## Work to be completed
Reproduce word for word the stretch of the Golden Cage artwork description from "The volcanic rocks" through "that captured it!".

## Excerpted text
Golden Cage

Golden Cage

Sculpture, Nature, Sacred / Mythological, Landscape, Stone, 200x300x200cm
Following on from Iddu and the Suspended Animation series I have created a new work using volcanic rocks found at the edge of the crater on the island of Stromboli, they have been tightly wrapped with thin gold thread and suspended arbitrarily between two points using lengths of gold plated copper wire.

Within my artistic practice I have been exploring the hidden potential energies within places or objects, and the transmission of such to the viewer by means of the artwork. This particular work is also infused with the hermetic and alchemical traditions of Paracelsus and Hermes Trismegistus.

In 2nd Century B.C Hermes Trismegistus laid down the foundations of the hermetic tradition. His famous dictum, “as above, so below” relates humanity, or ‘the microcosm’, to the cosmos or ‘macrocosm’, through the constituent of common material and energy particles from which everything has its antecedent. The 16th Century alchemist Paracelsus added the connective idea of ‘harmony’ between human beings and the Universe through the medium of base metals, a source for medical and spiritual health. Gold for instance was associated with the heart and the sun, but also strongly associated with alchemical practice, where practitioners became greedily interested in making their fortune from creating it in their laboratories.

The volcanic rocks are Earth’s newest and purest creation, randomly ejected out of the Earth’s mantle as fresh new land. Once wrapped with the gold thread and suspended, they are trapped in time, immoveable within the metal, which man values above all other......the alchemists’ holy grail. The use of gold thread within this artwork here is paradoxical, it imprisons another natural material neutralising its energy, but it is also the conducting catalyst between Earth and the Cosmos. At first glance the artwork suggests a simple environmental message – man’s greed attempts to imprison and control nature, with dire consequences; but also could be considered in a more cynical context, converting a natural and pure material into a sterile Art object within the contrived context of exhibition – for the pleasure of the human that captured it!

## Source material
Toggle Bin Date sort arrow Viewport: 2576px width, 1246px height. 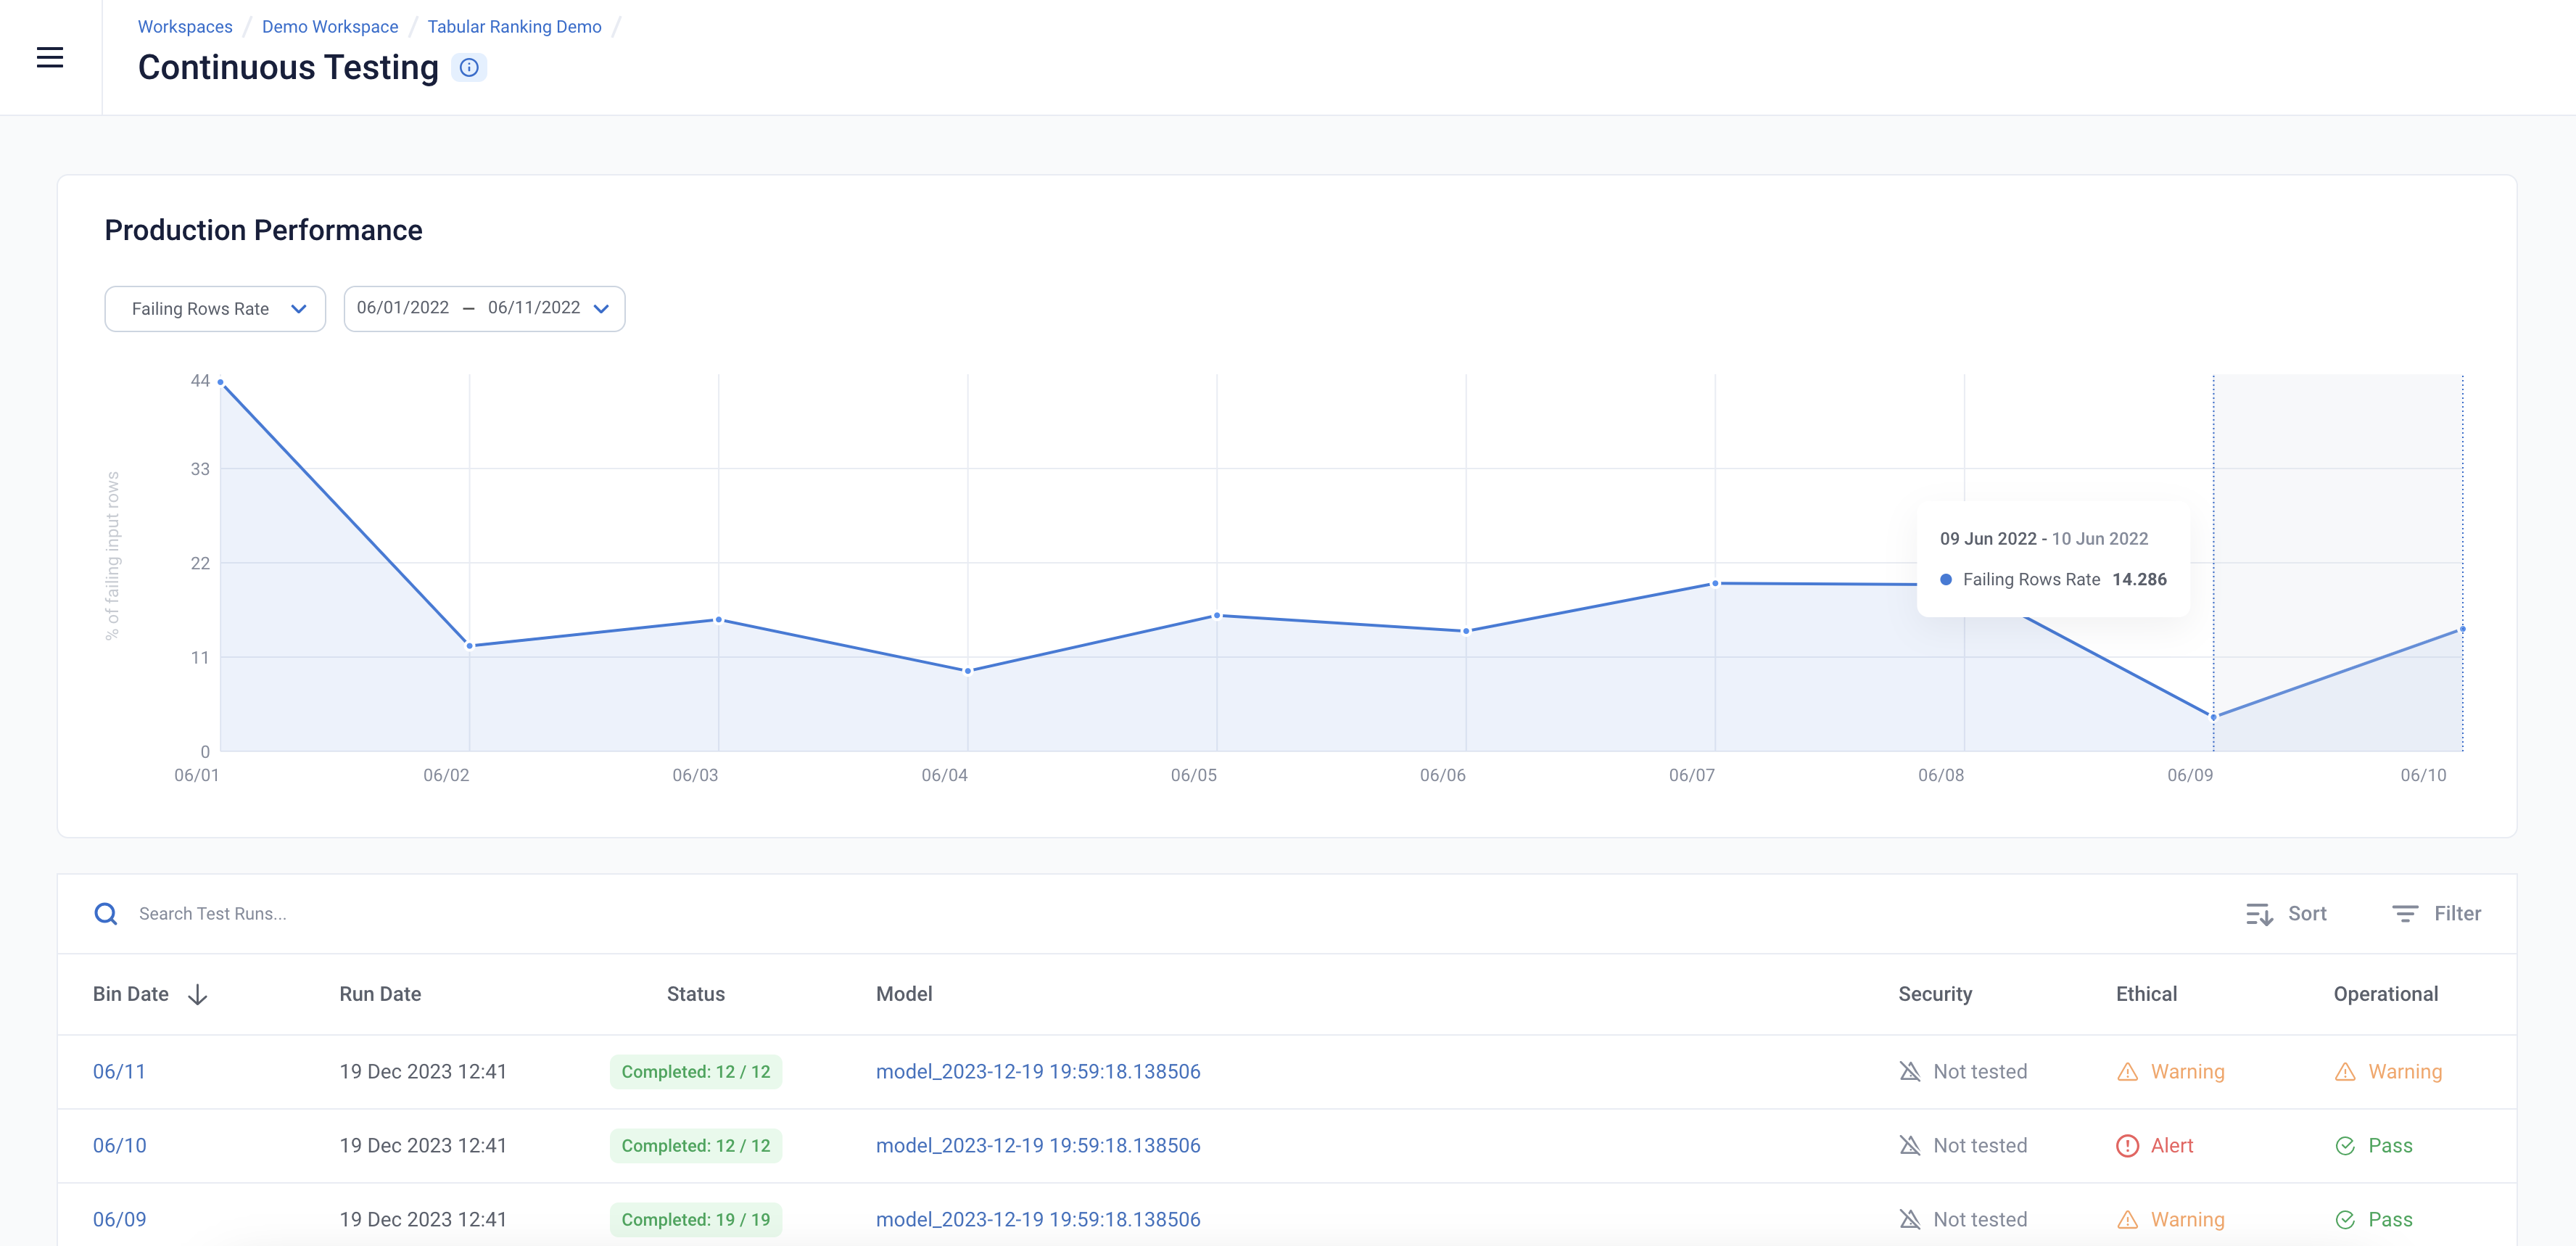tap(198, 994)
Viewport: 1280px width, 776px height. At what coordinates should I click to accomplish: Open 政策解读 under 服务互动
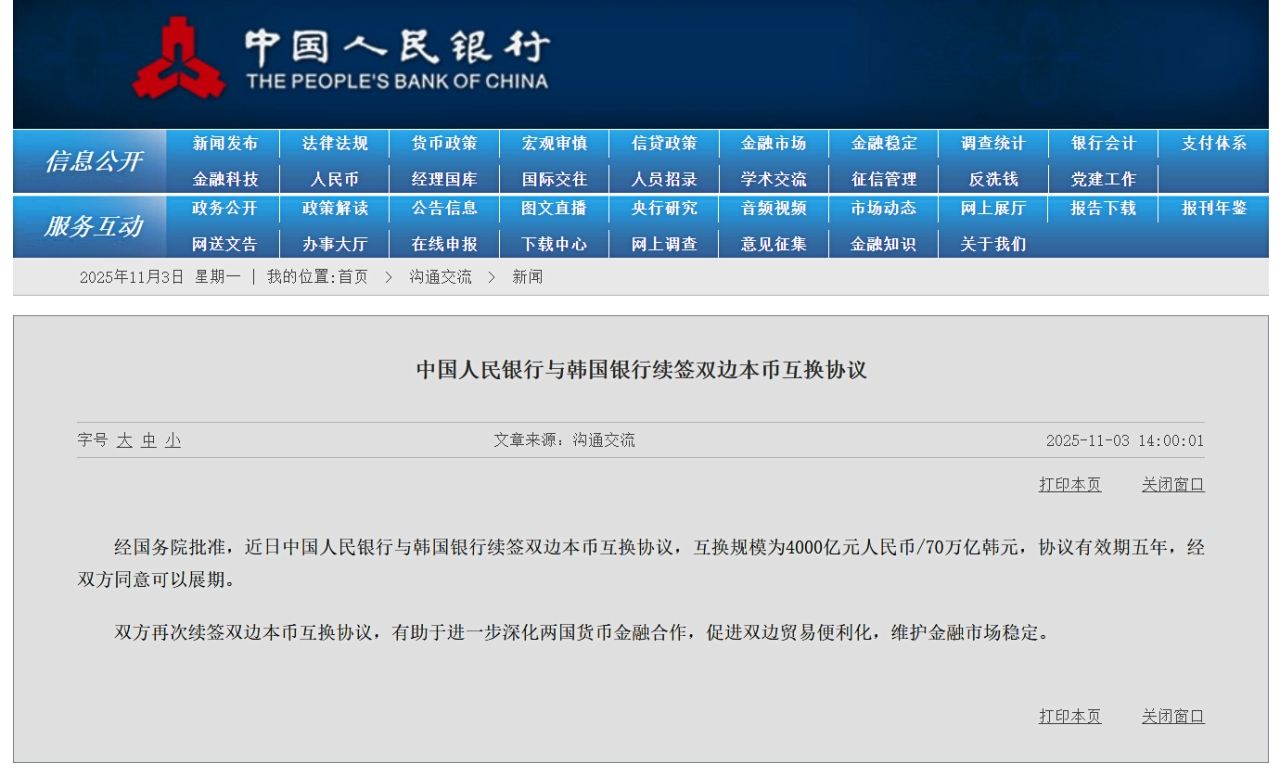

## Answer
The volcanic rocks are Earth’s newest and purest creation, randomly ejected out of the Earth’s mantle as fresh new land. Once wrapped with the gold thread and suspended, they are trapped in time, immoveable within the metal, which man values above all other......the alchemists’ holy grail. The use of gold thread within this artwork here is paradoxical, it imprisons another natural material neutralising its energy, but it is also the conducting catalyst between Earth and the Cosmos. At first glance the artwork suggests a simple environmental message – man’s greed attempts to imprison and control nature, with dire consequences; but also could be considered in a more cynical context, converting a natural and pure material into a sterile Art object within the contrived context of exhibition – for the pleasure of the human that captured it!